-------- Input data --------

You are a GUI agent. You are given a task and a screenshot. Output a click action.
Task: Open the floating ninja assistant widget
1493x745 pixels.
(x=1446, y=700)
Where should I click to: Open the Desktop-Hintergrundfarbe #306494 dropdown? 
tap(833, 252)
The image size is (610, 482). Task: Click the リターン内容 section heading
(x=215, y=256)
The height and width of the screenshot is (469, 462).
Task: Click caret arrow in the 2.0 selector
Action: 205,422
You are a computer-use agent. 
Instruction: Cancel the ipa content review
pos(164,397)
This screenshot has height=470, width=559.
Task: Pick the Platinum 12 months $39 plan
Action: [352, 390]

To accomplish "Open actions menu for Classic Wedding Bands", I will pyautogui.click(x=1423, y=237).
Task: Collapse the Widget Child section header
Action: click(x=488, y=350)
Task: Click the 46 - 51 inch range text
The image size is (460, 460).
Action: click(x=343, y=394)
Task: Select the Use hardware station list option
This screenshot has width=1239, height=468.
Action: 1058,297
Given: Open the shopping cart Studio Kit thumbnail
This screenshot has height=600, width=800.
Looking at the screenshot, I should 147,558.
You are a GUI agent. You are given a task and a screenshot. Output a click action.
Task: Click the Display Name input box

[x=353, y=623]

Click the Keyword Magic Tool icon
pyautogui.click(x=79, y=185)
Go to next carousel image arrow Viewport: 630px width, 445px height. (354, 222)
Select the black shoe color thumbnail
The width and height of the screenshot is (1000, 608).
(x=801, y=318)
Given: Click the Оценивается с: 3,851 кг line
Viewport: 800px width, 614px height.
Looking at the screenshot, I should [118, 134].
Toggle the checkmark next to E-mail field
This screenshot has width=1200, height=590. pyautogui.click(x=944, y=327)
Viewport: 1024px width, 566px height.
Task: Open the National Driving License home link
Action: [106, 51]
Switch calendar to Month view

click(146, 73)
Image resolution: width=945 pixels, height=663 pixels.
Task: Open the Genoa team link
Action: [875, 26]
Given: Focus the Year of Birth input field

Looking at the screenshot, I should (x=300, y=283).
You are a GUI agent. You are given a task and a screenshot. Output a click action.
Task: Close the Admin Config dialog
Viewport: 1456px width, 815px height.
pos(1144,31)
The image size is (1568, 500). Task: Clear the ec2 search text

--------

■ **What the exercise asks**
Go line by line through the data, copying each one that contains the word "text".

■ **Task response**
Task: Click the 46 - 51 inch range text
The image size is (1568, 500). Task: Clear the ec2 search text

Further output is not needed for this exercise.